* **PROBLEM TO WORK ON**:
Report every line in the listing below that contains the string "panel". Matches must have the same letter case.

(Stored data entries)
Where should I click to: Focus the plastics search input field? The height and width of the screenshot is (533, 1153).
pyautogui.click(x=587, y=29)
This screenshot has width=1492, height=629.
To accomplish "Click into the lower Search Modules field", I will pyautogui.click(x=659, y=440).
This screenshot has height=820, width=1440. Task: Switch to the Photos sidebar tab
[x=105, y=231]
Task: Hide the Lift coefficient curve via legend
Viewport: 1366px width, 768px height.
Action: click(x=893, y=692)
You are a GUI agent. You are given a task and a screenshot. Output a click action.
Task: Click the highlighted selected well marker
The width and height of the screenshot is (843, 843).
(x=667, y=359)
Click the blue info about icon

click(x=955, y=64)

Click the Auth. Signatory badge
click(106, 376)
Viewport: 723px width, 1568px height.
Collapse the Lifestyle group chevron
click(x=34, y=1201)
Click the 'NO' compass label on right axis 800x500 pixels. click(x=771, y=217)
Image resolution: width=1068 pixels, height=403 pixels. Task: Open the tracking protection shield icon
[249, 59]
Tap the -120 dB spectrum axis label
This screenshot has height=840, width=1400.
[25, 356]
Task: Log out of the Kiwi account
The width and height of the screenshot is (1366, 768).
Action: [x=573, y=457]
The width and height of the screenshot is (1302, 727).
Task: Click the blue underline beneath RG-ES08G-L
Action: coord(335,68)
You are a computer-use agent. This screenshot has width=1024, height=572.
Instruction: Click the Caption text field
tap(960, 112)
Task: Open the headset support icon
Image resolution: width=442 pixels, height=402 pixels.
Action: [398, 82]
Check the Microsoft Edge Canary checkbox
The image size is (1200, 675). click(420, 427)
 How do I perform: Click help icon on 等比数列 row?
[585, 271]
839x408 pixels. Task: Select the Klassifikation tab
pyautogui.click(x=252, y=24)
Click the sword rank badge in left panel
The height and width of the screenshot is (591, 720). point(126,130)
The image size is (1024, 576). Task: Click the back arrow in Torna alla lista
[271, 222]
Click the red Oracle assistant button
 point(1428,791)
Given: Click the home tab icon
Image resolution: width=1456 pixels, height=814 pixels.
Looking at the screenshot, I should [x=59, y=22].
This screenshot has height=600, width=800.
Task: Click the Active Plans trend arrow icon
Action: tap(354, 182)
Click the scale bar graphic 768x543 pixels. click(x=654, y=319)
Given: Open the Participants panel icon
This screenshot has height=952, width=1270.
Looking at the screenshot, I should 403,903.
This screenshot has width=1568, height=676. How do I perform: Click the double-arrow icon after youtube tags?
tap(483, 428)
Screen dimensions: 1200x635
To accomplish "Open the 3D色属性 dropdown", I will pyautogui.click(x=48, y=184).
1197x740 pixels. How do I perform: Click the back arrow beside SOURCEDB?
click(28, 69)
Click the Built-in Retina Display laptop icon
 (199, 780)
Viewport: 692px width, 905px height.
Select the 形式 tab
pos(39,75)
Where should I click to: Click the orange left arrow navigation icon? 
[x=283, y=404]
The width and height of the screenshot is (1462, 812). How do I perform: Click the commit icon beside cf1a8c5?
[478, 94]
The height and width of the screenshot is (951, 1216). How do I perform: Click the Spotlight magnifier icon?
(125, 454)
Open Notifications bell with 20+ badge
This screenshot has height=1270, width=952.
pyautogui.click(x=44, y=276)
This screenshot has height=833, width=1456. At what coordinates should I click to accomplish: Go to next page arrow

* **EXERCISE SOLUTION**:
Click the sword rank badge in left panel
Given: Open the Participants panel icon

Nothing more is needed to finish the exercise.